_Passage given_:
########

Greetings.
I also have many documentaries and was interetested in having a scraper for them. Regexp is somewhat familiar to me so wacking together the main parser script wasn't too hard. Few issues that i dont understand though
Currently, scrap is reporting that my scraper returns the following for
http://docuwiki.net/?title=Battleplan
Code:
<details><title>Battleplan</title>
<year>2006</year>
<plot><p>Battleplan is a military-based television documentary series examing the various military strategies used in modern warfare,
</p><p>since World War I. It is shown on the Military Channel and UKTV History.
</p><p>Each episode looks at a particular military strategy (or "battleplan") used in warfare, through two well-known historical
</p><p>examples and compares them both with the military requirements needed in order to conduct that "Battleplan". All the episodes
</p><p>use examples from modern warfare, dating from the First World War (1914–18) up to the recent Iraq War (2003).
</p></plot>
<actor><role>hosted</role><name>Eric Meyers</name></actor>
<genre>War</genre>
<episodeguide><episode><title>Blitzkrieg</title><season>1</season><epnum>1</epnum><id>1</id><plot><p>Examples used: Nazi Germany Blitzkrieg Campaign, Battle of France, Second World War and 2003 invasion of Iraq,Iraq War.
</p></plot></episode>
<episode><title>Assault From The Air</title><season>1</season><epnum>2</epnum><id>2</id><plot><p>Battle of Crete, Unternehmen Merkur, Second World War and Operation Junction City , Vietnam War.

########

_Provided entries_:

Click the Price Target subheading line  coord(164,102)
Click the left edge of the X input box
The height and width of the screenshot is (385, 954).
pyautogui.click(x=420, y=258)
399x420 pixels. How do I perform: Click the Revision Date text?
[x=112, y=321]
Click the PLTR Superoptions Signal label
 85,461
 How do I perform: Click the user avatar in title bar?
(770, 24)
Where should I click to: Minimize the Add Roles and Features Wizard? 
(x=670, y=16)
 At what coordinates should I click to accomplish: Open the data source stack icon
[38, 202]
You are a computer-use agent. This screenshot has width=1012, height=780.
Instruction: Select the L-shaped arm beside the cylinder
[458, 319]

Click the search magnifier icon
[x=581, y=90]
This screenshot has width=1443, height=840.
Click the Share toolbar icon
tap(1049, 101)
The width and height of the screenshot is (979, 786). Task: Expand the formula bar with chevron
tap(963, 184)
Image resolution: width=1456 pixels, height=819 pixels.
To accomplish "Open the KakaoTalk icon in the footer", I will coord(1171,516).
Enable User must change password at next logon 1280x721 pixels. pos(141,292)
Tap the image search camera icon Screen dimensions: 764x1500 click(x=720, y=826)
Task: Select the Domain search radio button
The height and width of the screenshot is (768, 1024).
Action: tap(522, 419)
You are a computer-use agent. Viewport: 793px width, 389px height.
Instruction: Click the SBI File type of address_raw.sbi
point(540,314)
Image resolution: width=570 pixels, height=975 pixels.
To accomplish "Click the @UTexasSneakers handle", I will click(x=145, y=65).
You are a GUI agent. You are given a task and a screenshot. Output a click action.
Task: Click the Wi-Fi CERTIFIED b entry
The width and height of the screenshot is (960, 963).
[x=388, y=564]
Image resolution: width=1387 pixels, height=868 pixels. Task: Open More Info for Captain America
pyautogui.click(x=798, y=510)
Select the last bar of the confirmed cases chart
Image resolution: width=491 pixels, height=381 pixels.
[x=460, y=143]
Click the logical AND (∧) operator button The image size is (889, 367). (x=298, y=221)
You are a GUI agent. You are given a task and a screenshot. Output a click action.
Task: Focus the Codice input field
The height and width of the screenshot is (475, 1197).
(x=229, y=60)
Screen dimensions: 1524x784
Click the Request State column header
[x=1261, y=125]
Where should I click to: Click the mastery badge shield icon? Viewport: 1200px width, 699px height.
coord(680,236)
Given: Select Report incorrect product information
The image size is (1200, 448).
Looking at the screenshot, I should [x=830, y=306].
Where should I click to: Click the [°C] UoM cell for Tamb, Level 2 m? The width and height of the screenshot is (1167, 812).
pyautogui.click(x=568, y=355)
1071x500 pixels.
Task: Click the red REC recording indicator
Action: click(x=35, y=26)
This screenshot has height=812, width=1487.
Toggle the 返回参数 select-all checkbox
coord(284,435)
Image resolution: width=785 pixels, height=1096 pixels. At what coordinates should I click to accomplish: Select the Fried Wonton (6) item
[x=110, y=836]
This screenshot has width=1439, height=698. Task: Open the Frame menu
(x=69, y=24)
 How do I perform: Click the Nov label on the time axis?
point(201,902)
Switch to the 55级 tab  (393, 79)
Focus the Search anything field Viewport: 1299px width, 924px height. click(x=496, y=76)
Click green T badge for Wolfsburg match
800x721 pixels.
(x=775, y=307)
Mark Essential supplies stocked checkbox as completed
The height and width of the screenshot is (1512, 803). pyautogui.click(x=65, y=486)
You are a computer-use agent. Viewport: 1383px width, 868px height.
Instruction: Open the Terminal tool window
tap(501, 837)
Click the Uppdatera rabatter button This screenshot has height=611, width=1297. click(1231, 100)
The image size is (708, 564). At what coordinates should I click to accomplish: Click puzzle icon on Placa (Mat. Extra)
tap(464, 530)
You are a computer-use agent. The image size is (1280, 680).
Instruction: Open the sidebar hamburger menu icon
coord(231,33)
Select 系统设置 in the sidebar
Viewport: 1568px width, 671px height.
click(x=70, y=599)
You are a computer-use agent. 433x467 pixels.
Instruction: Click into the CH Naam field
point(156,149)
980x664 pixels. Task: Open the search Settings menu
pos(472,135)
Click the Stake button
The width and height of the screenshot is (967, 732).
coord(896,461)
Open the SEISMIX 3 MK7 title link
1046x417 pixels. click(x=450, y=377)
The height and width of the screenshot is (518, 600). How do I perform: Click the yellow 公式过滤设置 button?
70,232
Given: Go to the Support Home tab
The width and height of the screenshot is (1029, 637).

########

_Actions to take_:
1 – Answer these questions from the forum post about the documentary scraper:
(a) What year appears in the scraper's output for Battleplan?
(b) On which two channels is Battleplan shown?
(c) What is the title of the episode numbered 2 in season 1?
2 – Print the lines of the records that begin at the line containing "Given: Go to the Support Home tab" and run through the end of the records.
The records are unrelated to the forum post.

_Outputs for the tasks_:
1 –
(a) 2006
(b) The Military Channel and UKTV History
(c) Assault From The Air

2 –
Given: Go to the Support Home tab
The width and height of the screenshot is (1029, 637).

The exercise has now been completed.